Sechs Generationen auf dem Plateau von Pomerol
Die Geschichte von Château Gombaude-Guillot beginnt 1868, als das Gut der Familie Bélevier als Mitgift zur Hochzeit von Marie Bélevier und Pierre Darbeau weitergegeben wurde. Die Béleviers waren zu dieser Zeit bereits seit Generationen als Winzer in Pomerol und Néac verwurzelt – wie weit die Familiengeschichte tatsächlich zurückreicht, lässt sich nach eigenen Angaben des Weinguts nicht mehr genau rekonstruieren. Das heutige Château-Gebäude wurde 1922 auf dem Anwesen errichtet; zuvor diente das Ensemble als lokales Café, in dem sich die Dorfbewohner nach dem Sonntagsgottesdienst zum Wein trafen. Den Namen trägt das Gut nach den beiden Parzellen, aus denen es sich zusammensetzt: Gombaude und Guillot. Heute leitet Claire Laval-Techer, Urenkelin von Marie Bélevier, das Weingut gemeinsam mit ihrem Sohn Olivier Techer – der sechsten Generation in direkter Linie.
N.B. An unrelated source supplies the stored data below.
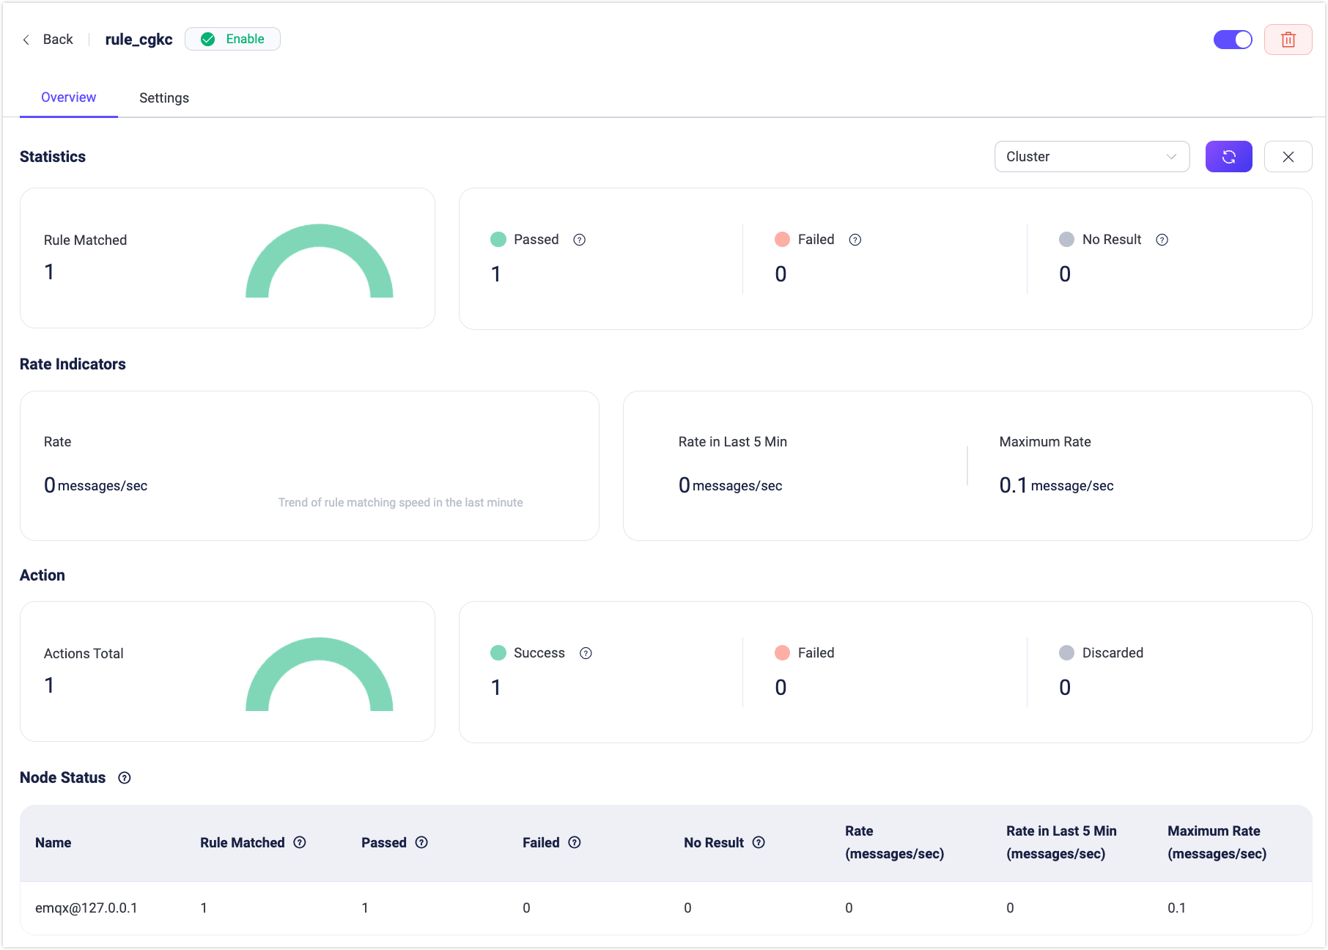Screen dimensions: 1328x950
Task: Expand the Cluster dropdown chevron arrow
Action: click(x=1171, y=157)
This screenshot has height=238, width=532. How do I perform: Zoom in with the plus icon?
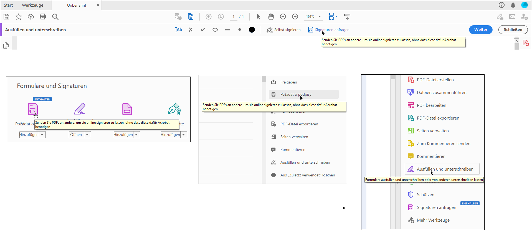[x=295, y=17]
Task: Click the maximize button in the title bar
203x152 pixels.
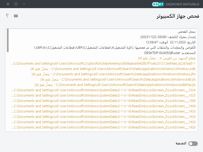Action: pos(15,4)
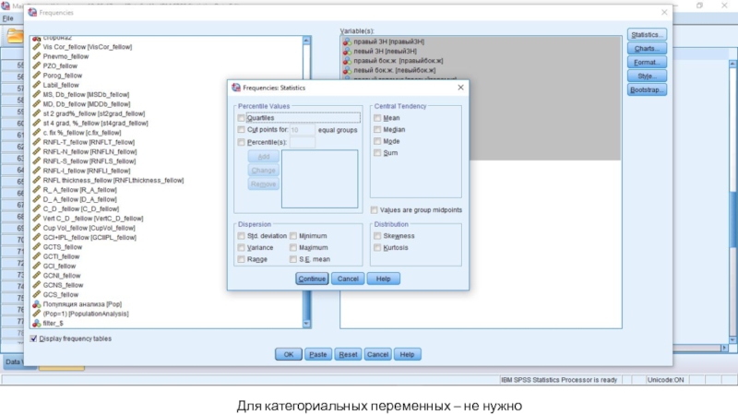Open the Charts... dialog button
The width and height of the screenshot is (738, 415).
pyautogui.click(x=647, y=48)
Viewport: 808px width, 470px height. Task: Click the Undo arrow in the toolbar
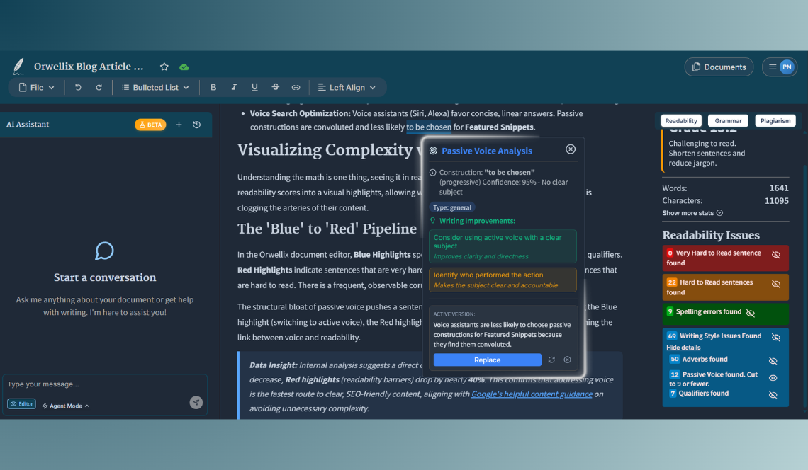(78, 88)
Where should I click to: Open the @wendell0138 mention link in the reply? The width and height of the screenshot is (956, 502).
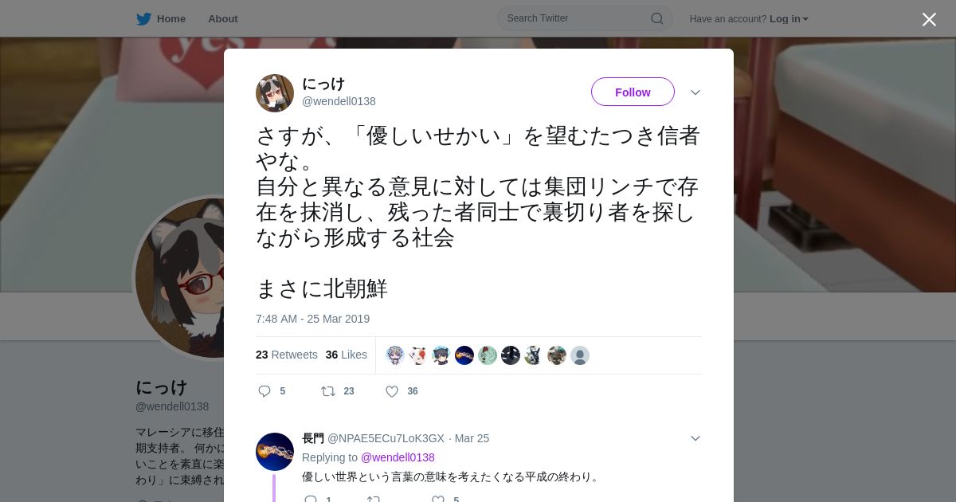click(398, 457)
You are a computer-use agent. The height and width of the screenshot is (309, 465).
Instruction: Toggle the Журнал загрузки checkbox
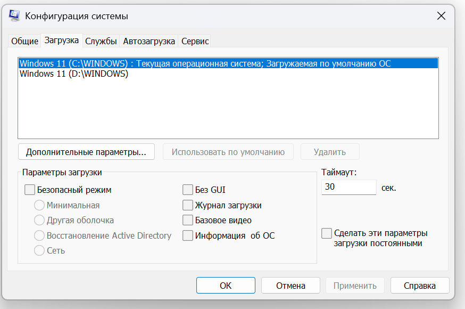[x=188, y=205]
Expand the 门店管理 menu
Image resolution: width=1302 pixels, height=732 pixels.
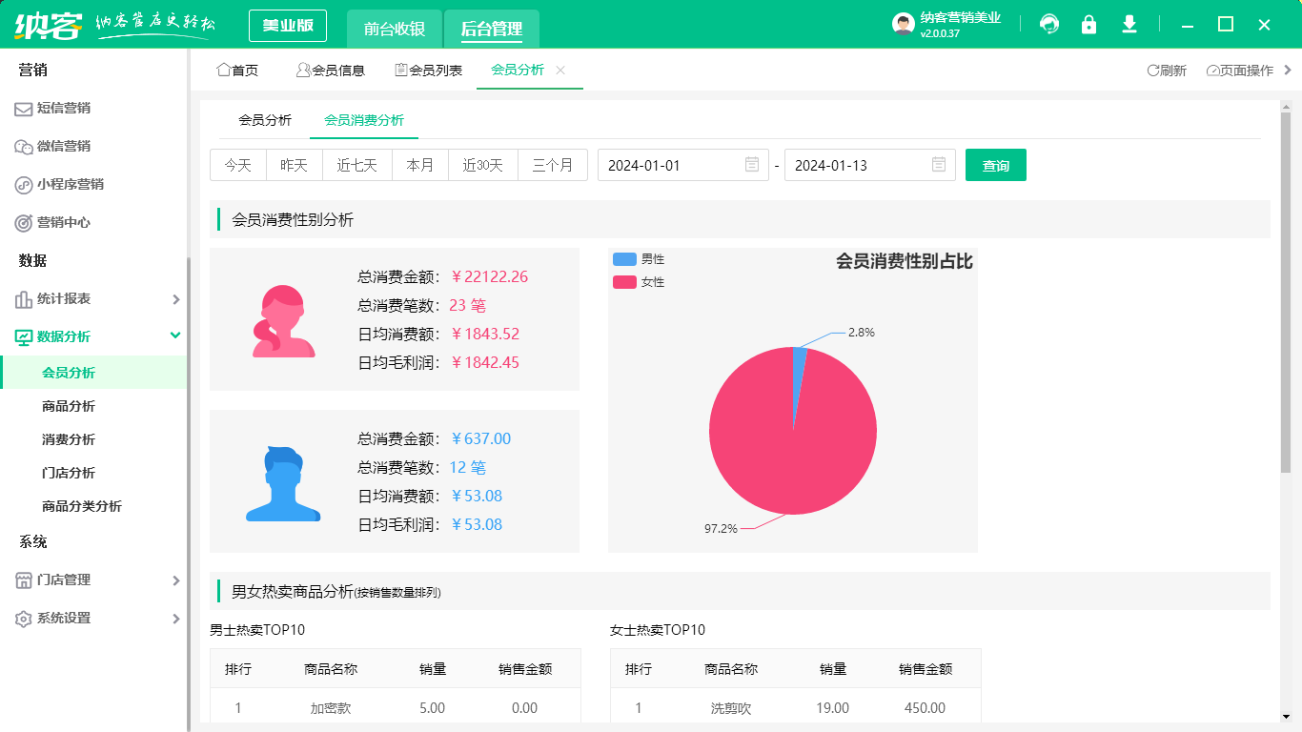[175, 580]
Pioniere des Biolandbaus in Bordeaux
1983 übernahm Claire Laval die Leitung des Betriebs. Als ausgebildete Agraringenieurin rückte sie das Terroir von Anfang an in den Mittelpunkt ihres Denkens. In den frühen 1990er-Jahren begann das Gut als erstes in der Appellation Pomerol mit biologischer Bewirtschaftung – zu einer Zeit, als diese Entscheidung in Bordeaux noch als radikal galt. Die offizielle Ecocert-Zertifizierung folgte mit dem Jahrgang 2000, die biodynamische Zertifizierung 2006. Damit ist Château Gombaude-Guillot bis heute das erste biodynamisch zertifizierte Gut der Appellation Pomerol.
Im Weinberg wird auf jegliche synthetische Herbizide und Fungizide verzichtet. Zwischen den Rebzeilen wachsen Gründüngungspflanzen, die das mikrobielle Leben im Boden fördern. Die Lese erfolgt ausschließlich per Hand mit strenger Traubenauslese. Im Keller leitet die Philosophie eines minimalen Eingreifens die Arbeit: Fermentationen laufen mit indigenen Hefen, Schwefelzugaben werden auf das absolut notwendige Minimum reduziert. Seit 2010 vinifiziert Olivier Techer die Cuvée Pom'n'Roll gänzlich ohne Schwefelzusatz. Die Reifung erfolgt je nach Cuvée in einer Kombination aus Zementtanks und Eichenfässern aus Frankreich und Österreich, typischerweise über zwölf bis vierzehn Monate.
Merlot, Cabernet Franc und ein Hauch Malbec vom Urgestein des Plateaus
Die rund acht Hektar Rebfläche des Guts liegen zu zwei Dritteln auf dem zentralen Plateau von Pomerol, umgeben von Nachbarn wie Pétrus, Le Pin, Clinet und Trotanoy. Der Boden besteht aus glazialen Kiesablagerungen über eisenhaltigem Ton – der sogenannten crasse de fer –, die dem klassischen Pomerol-Charakter seine mineralische Tiefe verleihen. Bepflanzt sind die Parzellen hauptsächlich mit Merlot, ergänzt durch Cabernet Franc und einem kleinen Anteil an über 80 Jahre alten Malbec-Reben, die dem Sortiment Würze und Komplexität beisteuern.
Das Sortiment reicht vom großen Château Gombaude-Guillot über den Clos Plince bis zum zugänglicheren Pom'n'Roll. Die Weine zeigen die für Pomerol typische Fülle und Seidigkeit, dazu aber eine für Bordeaux ungewöhnliche Frische und Präzision – ein Ergebnis der biodynamischen Bewirtschaftung und des konsequenten Verzichts auf enologische Hilfsmittel. Empfohlene Trinktemperatur: 16–18 °C, mit Dekantierung.